Indeed, it would be very surprising if multiple species had exactly the same intelligence. It's more likely there this variable samples some distribution. Of course the species at the top can set the threshold so that all other species don't meet it, if they feel like declaring themselves uniquely intelligent. But that's not very useful.

> Driving is still an example of a case where humans hold the peak performance.

Other great apes can drive too.

https://www.youtube.com/watch?v=RZ_0ImDYrPY

I think it's very hard to look at this video and not recognize that orangutans are intelligent

> if it was so easy

That’s one giant leap you got there.

That the probably that intelligent life exists in the universe is 1, says nothing about that ease, or otherwise, with which it came about.

By all scientific estimates, it took a very long time and faced a very many hurdles, and by all observational measures exists no where else.

Or, what did you mean by easy?

> By all scientific estimates, it took a very long time and faced a very many hurdles, and by all observational measures exists no where else.

We know how long it took. We have a good idea when life started, and for almost all its history, it was single-cellular. Multi-cellular life is relatively fresh, and on evolutionary time scales, the progression from first eukaryotes to something resembling a basic nervous systems to basic brains to humans, was fairly quick. We have many examples of animals alive today from every part of the progression, and we know they actively use it. We know how natural selection works, that it makes small moves, and that each increment has to be net non-negative in terms of fitness (at least averaging out over populations) - otherwise it would die out instead of accumulating.

All that adds up to, yes, it's surprising evolution stumbled on our level of intelligence so easily.

> We know how natural selection works, that it makes small moves, and that each increment has to be net non-negative in terms of fitness (at least averaging out over populations) - otherwise it would die out instead of accumulating.

If you’re going to get about claiming to know how evolution works, at least know how evolution works:

https://en.wikipedia.org/wiki/Punctuated_equilibrium

I don't think of it as "devoid of meaning". It's just curious to me that minimizing a loss function somehow results in sentences that look right but still... aren't. Like the one I quoted.
A human in school might try to minimise the difference between their grades and the best possible grades. If they're a poor student they might start using more advanced vocabulary, sometimes with an inadequate grasp of when it is appropriate.

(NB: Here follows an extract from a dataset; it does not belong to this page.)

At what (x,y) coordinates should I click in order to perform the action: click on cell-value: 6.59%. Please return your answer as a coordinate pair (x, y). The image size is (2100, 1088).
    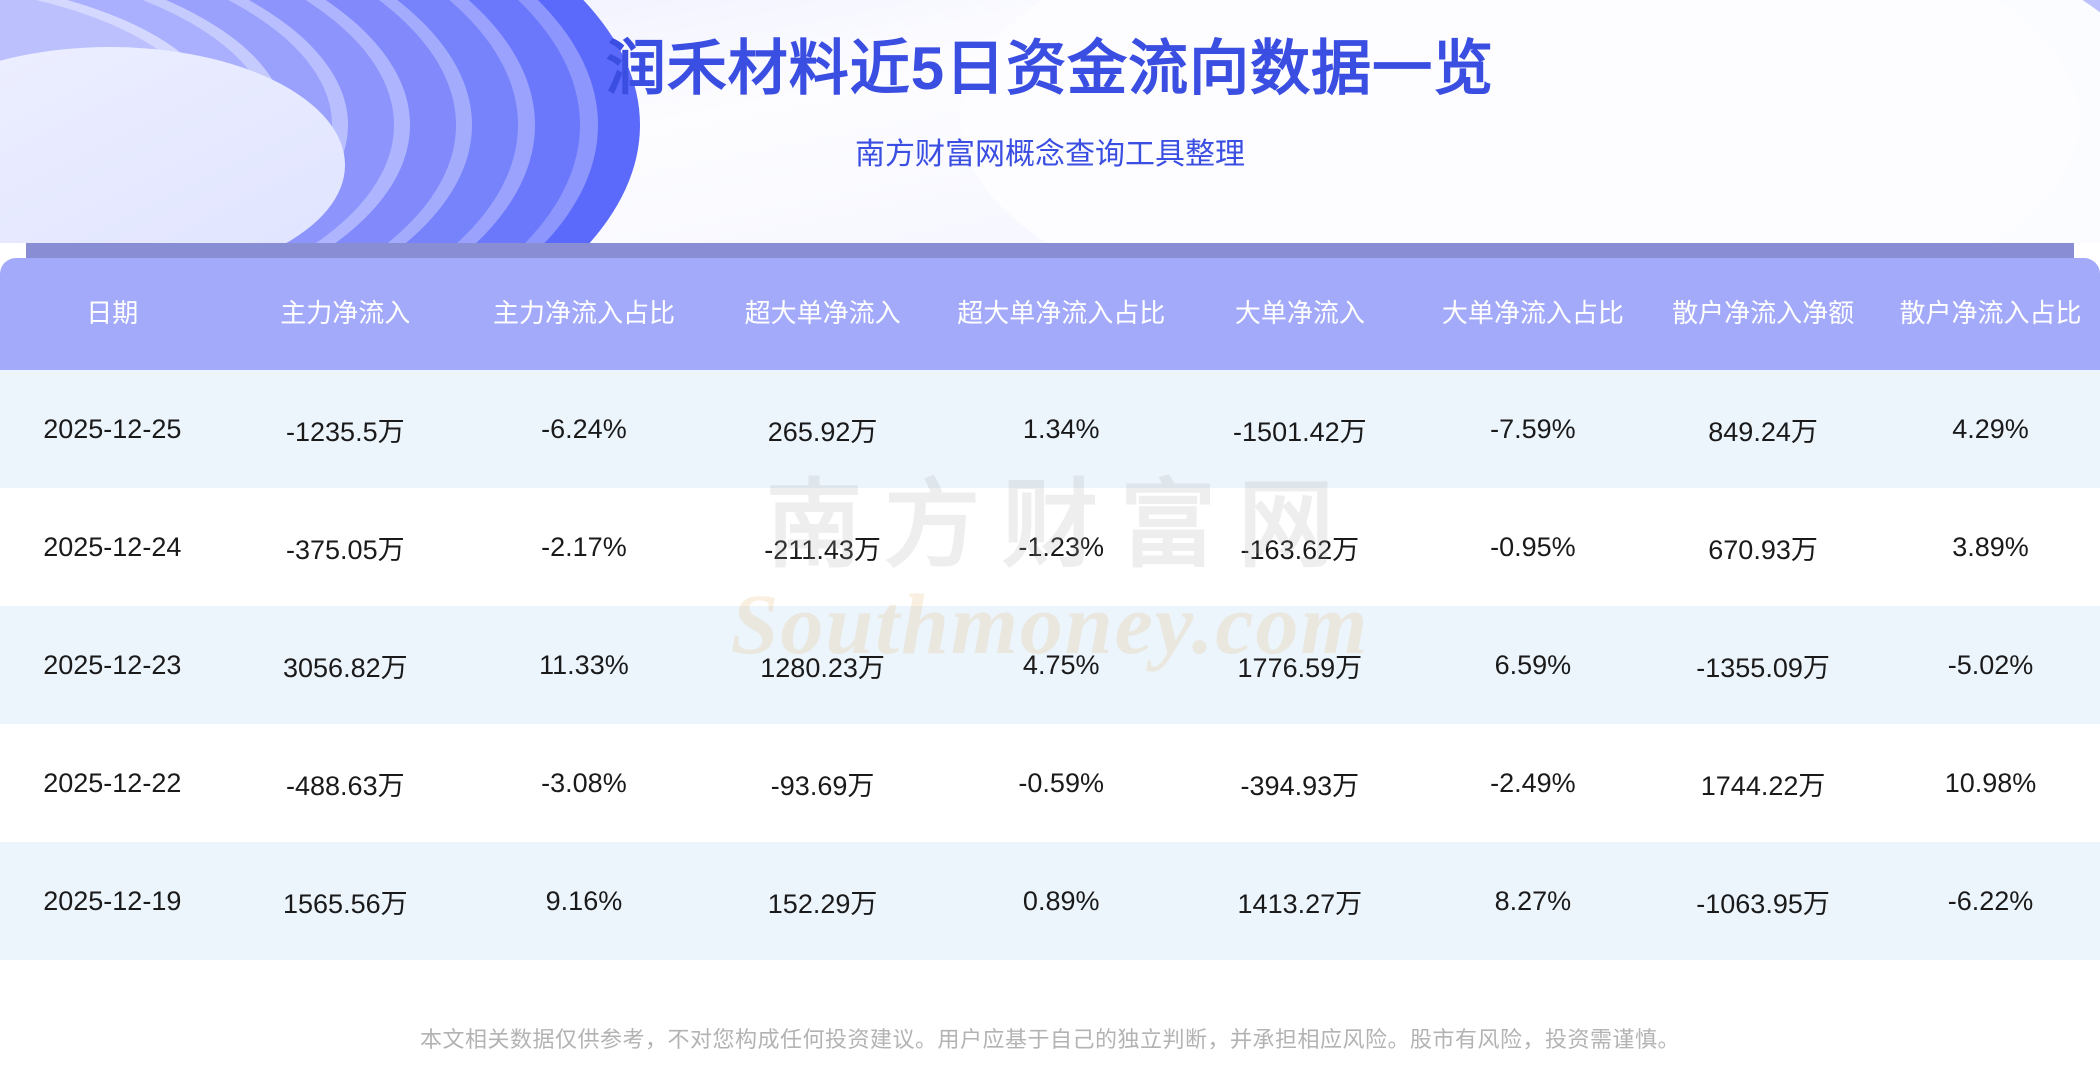
    Looking at the image, I should click on (1533, 665).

Because the training process of LLMs is so thoroughly mathematicalised, it feels very different from the world of humans, but in many ways it's just a model of the same kinds of things we're used to.

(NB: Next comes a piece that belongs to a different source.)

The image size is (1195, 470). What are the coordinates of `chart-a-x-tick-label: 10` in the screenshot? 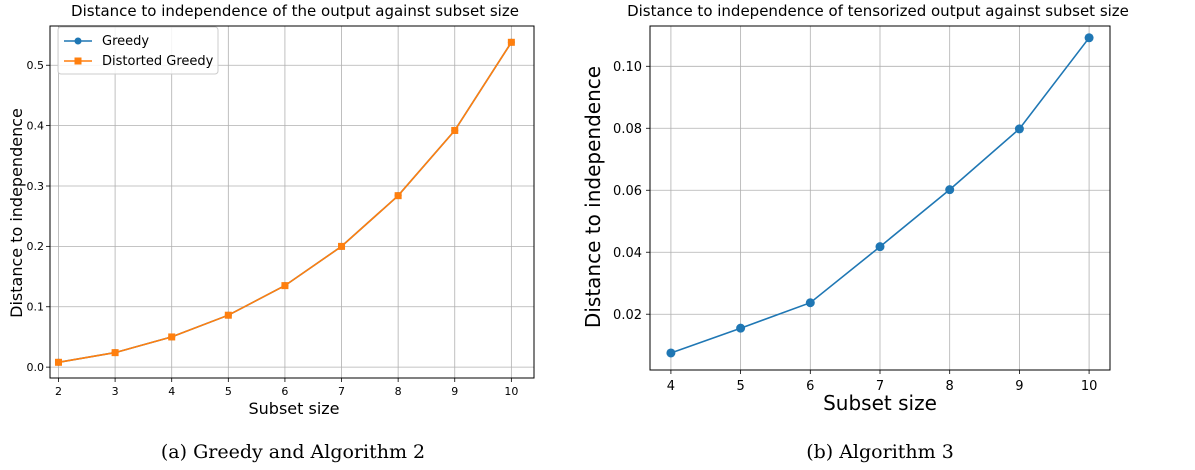 It's located at (511, 392).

> Thinking of it as an averaging devoid of meaning is not really correct.

To me, this sentence contradicts the sentence before it. What would you say neural networks are then? Conscious?

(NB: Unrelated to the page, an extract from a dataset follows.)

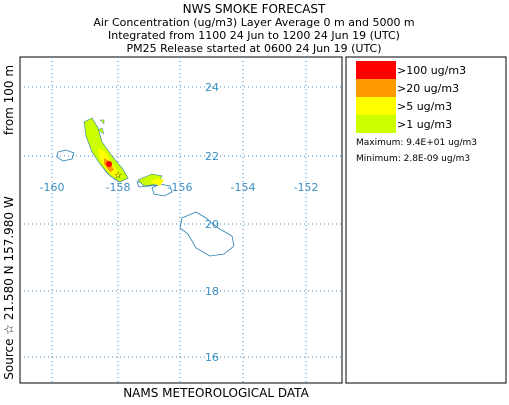  What do you see at coordinates (9, 288) in the screenshot?
I see `source-label: Source ☆ 21.580 N 157.980 W` at bounding box center [9, 288]. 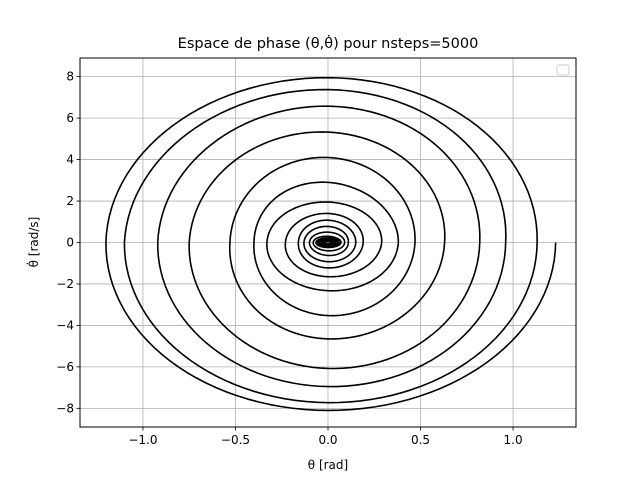 I want to click on y-tick-label: 6, so click(x=70, y=118).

They are a mathematical function that has been found during a search that was designed to find functions that produce the same output as conscious beings writing meaningful works.
Agreed, and to that point, the way to produce such outputs is to absorb a large corpus of words and find the most likely prediction that mimics the written language. By virtue of the sheer amount of text it learns from, would you say that the output tends to find the average response based on the text provided? After all, "over fitting" is a well known concept that is avoided as a principle by ML researchers. What else could be the case?
I think 'average' is creating a bad intuition here. In order to accurately predict the next word in a human generated text, you need a model of the big picture of what is being said. You need a model of what is real and what is not real. You need a model of what it's like to be a human. The number of possible texts is enormous which means that it's not like you can say "There are lots of texts that start with the same 50 tokens, I'll average the 51st token that appears in them to work out what I should generate". The subspace of human generated texts in the space of all possible texts is extremely sparse, and 'averaging' isn't the best way to think of the process.